Maize is monoecious, with separate inflorescences producing female-only ears and male-only tassels on the same plant. Tassels contain hundreds of florets, each with three stamens, compound organs consisting of a slender filament subtending an anther, a four-lobed organ in which meiosis occurs followed by pollen development. A relatively large size, the 30-day-long period of anther development, and the regularity of ontogeny in which anther length allows accurate developmental staging have facilitated dissection and confocal reconstruction of cell division and expansion patterns in maize anthers (Kelliher and Walbot, 2011). Additionally, there are hundreds of male-sterile mutants (Skibbe and Schnable, 2005) including a subset disrupting somatic lobe development prior to meiosis (Timofejeva et al., 2013; Egger and Walbot, 2016). These maize resources were developed in part to facilitate hybrid seed production using male-sterile plants as ear parents with pollen supplied by a male-fertile partner line. These mutants are also a rich genetic resource to define steps in anther ontogeny.
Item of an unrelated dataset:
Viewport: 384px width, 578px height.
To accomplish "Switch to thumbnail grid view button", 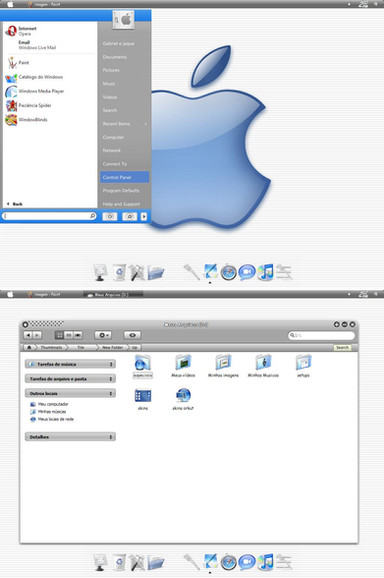I will [x=59, y=335].
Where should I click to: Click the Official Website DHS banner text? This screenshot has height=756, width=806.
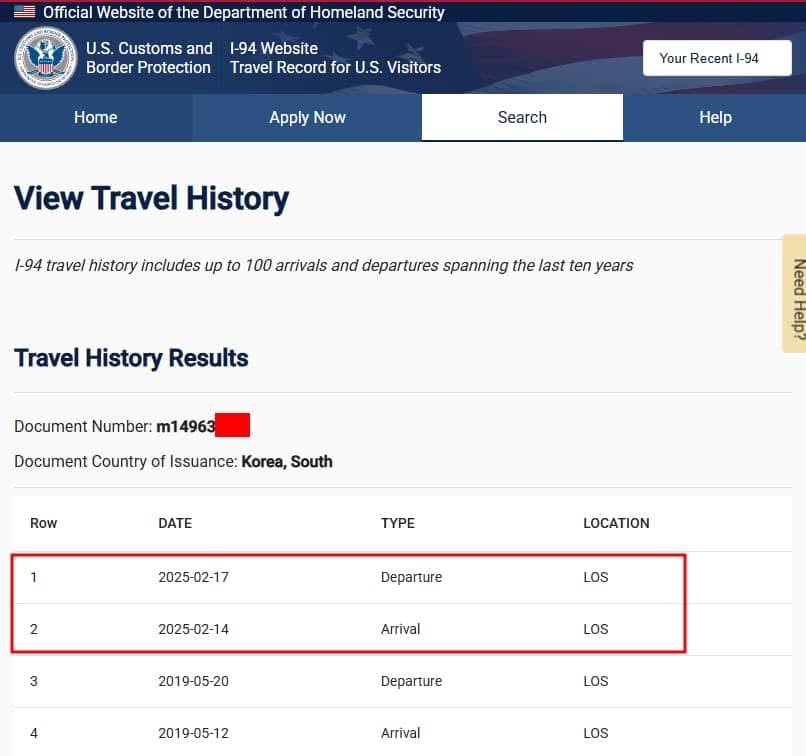coord(243,13)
The tapetum (TP) plays sequential, essential roles in anthers, ferrying nutrients to pre-meiotic cells and later the pollen mother cells (PMCs) and the meiocytes, remodeling the extracellular callose coating of the PMCs and tetrads, and secreting exine onto maturing pollen grains. As tapetal cells senesce, their collapsing walls form a landing pad to which the uninucleate pollen must attach (Kelliher and Walbot, 2011; Tsou et al., 2015). Mutations in numerous genes exhibit tapetal defects from pre- to post-meiosis (Timofejeva et al., 2013).
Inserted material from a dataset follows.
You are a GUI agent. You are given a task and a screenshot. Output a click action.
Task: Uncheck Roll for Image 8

The bHLH transcription factors (TFs) in flowering plants consist of large families with 213 encoding genes annotated in maize (Lin et al., 2014), 178 in rice and 170 in Arabidopsis (Carretero-Paulet et al., 2010). Mutant analysis demonstrates that several tapetal bHLHs are crucial for (1) pre-meiotic to meiotic stages: Arabidopsis DYSFUNCTIONAL TAPETUM1 (DYT1) (Zhang et al., 2006; Feng et al., 2012), its rice homolog UNDEVELOPED TAPETUM1 (UDT1) (Jung et al., 2005), and the maize homolog, Male Sterility32 (Ms32) (Moon et al., 2013); rice ETERNAL TAPETUM1 (EAT1 – OS04G0599300, also named DELAYED TAPETUM DEGENERATION or DTD) (Niu et al., 2013; Ji et al., 2013); rice TDR INTERACTING PARTNER2 (TIP2 – OS01T0293100; also named bHLH142) (Fu et al., 2014; Ko et al., 2014); Arabidopsis bHLH10, bHLH89 and bHLH91 (Zhu et al., 2015); as well as for (2) meiotic to post-meiotic stages: Arabidopsis ABORTED MICROSPORES (AMS) (Sorensen et al., 2003; Xu et al., 2010, 2014) and its rice homolog TAPETUM DEGENERATION RETARDATION (TDR) (Li et al., 2006; Zhang et al., 2008).
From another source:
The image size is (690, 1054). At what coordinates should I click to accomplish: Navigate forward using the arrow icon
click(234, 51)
A tapetal cell arises from periclinal division of a bipotent precursor, the secondary parietal cell (SPC). In the ms23-ref mutant, pre-tapetal initials conduct an extra periclinal division generating a defective double layer (Chaubal et al., 2000). This complete bilayer is unique, because other mutants exhibit irregular periclinal divisions. The epidermis (EP), endothecium (EN) and middle layer (ML) appear normal cytologically in ms23-ref, whereas the tapetal cells lack a dense cytoplasm and are not binucleate, two characteristics of normal TP during meiosis; the meiocytes in ms23-ref fail to progress beyond meiotic prophase I. We report here the cloning of the bHLH encoded by Ms23 and demonstrate that its transcript accumulates in the SPC before TP formation and then reaches much higher levels as tapetal cells differentiate. We elucidate the distinct and overlapping processes regulated by MS23 and a second bHLH, MS32, and propose a sequential deployment and hierarchy of four tapetal bHLHs. Finally, we contrast the maize pattern with that of related bHLHs in rice and Arabidopsis.

RESULTS

Confocal analysis of cytological defects in ms23-ref mutant anthers

Using confocal images with an established stage numbering convention as a guide (Kelliher et al., 2014), the changing cytology of the ms23-ref mutant was compared with its fertile counterpart across key stages of anther development (Fig. 1A). We examined three axes: x (width), y (length) and z (depth) (Fig. 1B). At Stage 4 – the three-wall-layer stage shortly after a periclinal division of the primary parietal cells (PPCs) generated EN and the SPC – ms23-ref and fertile siblings were indistinguishable. At Stage 7, about half of the bipotent SPCs had divided periclinally, with a complete four-wall-layered lobe formed by Stage 8. The periclinal divisions of both PPCs and SPCs appeared normal in ms23-ref anthers, in terms of initiation timing and completion of a four-layer anther wall. In fertile anthers, the pre-meiotic archesporial cells completed mitotic divisions before Stage 9, then matured into the PMCs; these synthesized DNA and organized the meiotic chromosomes then entered prophase I, progressed through zygotene, and entered meiosis II at Stages 8, 9 and 10, respectively (Nan et al., 2011). During the pre-meiotic and meiotic stages, somatic wall layer cells continued to divide anticlinally to add anther width and length.

Fig. 1.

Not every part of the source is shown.